Standards misconceptions

There seem to be widely-held misconceptions about software standards. People treat them as if they were laws, or moral commandments, or guarantees of success. They’re not. They’re just shorthands.

Designing with web standards

As an example, Jeffrey Zeldman has written a well-regarded book called Designing With Web Standards. It is about using XHTML to structure content, and CSS to apply style. He argues cogently that this is a good way to build web pages, and in fact, it is designing with web standards.

But the “wrong” way of creating web pages (using HTML where cosmetics is mixed in with content, and big tables control the layout of pages) is also perfectly compliant with web standards. The dreaded <font> tag works because an HTML standard says what it should do, and the browser manufacturers implemented the standard. Using tables to create page layouts works for the same reason. Everyone used the standard. We still ended up with the mess Zeldman describes.

Now Zeldman may be right that his is the better way to create pages, but both ways are based on standards issued by the W3C, so there must be more to it than simply “designing with web standards”. A better title for the book would have been “Designing with XHTML and CSS”, or “Designing Modern Web Sites”, or “Separating Content from Cosmetics”.

I’m not criticizing the message of Zeldman’s book: it’s a good one. It’s just misleading to claim that the “right” way is right because it’s based on standards. The “wrong” way is also based on standards, which is perfect proof that designing with standards doesn’t guarantee you a well-designed system architecture.

What standards mean

There’s an old joke:

The great thing about standards is there are so many to choose from.

The humor in this joke derives from the mistaken idea that once a standard is written, everyone should use it, or the mistaken idea that a standard defines the best way to do something. If a standard is so great, why do we need more than one for the same purpose?

When an organization creates a standard, it doesn’t mean that everyone must conform to the standard. All it really means is that hundreds of pages of details can be summarized with a simple phrase. The CSS 2.0 standard doesn’t anywhere say that people must use it. What it says is that a hugely complex set of characteristics, functions and features can be described by saying “CSS 2.0”, and that everyone agrees what that means.

This is a good thing. I can read the standard, and write a page that will work properly if the semantics in the standard are delivered as promised. Then I can read about a browser, and see that it says it supports CSS 2.0. Unless someone is lying, or there are bugs, then I know that my page will work in that browser.
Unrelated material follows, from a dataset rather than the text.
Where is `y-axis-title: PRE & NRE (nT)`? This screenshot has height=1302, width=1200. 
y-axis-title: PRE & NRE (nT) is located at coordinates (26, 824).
I’ve used the shorthand of “CSS 2.0” to avoid having to read a 200-page manual about how the browser works, or test each little feature to see what the browser does with it.

Different kinds of standards

CSS is a good standard, by which I mean that it is well designed, and does its job well. Even better, its place in the world has been well thought out by its authors, and a system built upon it will have the power of a good architecture behind it. But that’s not because it is a standard. It’s because it’s a good standard.
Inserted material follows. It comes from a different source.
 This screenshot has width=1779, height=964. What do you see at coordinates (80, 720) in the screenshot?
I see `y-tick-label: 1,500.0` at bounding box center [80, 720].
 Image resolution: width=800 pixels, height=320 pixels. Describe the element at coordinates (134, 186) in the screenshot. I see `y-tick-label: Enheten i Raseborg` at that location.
Usually, when an organization sets out to write a new standard, they’ll try to incorporate the latest best thinking, so often recent standards will be better architecturally than older ones. But there’s no guarantee of that, and there’s no guarantee that the most recent standard is the best one for your purposes. You have to understand what it really offers you other than buzzword compliance.

Not all standards are created equal. Some, such as HTML 3.2, are written to codify existing practice. Others, such as XSLT, are written to introduce new technology. The former tend to have a broader adoption, while the latter tend to be more thoughtfully designed. Understanding which type of standard you are considering may help you to use it appropriately.

To top it off, there are plenty of bad standards. HTML 3.2 may be one of them, because of its careless mixing of content and style, among other reasons. The XML standard includes the definition of DTDs for describing classes of XML documents. Once it was finished, work began almost immediately on XML Schema, which could obsolete DTDs.

Use standards

So use standards for what they are good for: giant dictionary definitions of pieces of system architecture. Don’t assume that they are good design, or appropriate for your work. Standards can save us time by defining syntax and semantics, but they can’t be used to skip our own thinking about architecture.

And when you use standards, keep in mind what about them makes the useful. Just being “standard” isn’t enough. If you lose sight of why your system is built the way it is, you’ll make bad decisions about its future. XHTML and CSS are good things, but not simply because they are standards. Being standardized is one of the good things about them, but more important is what they can actually do.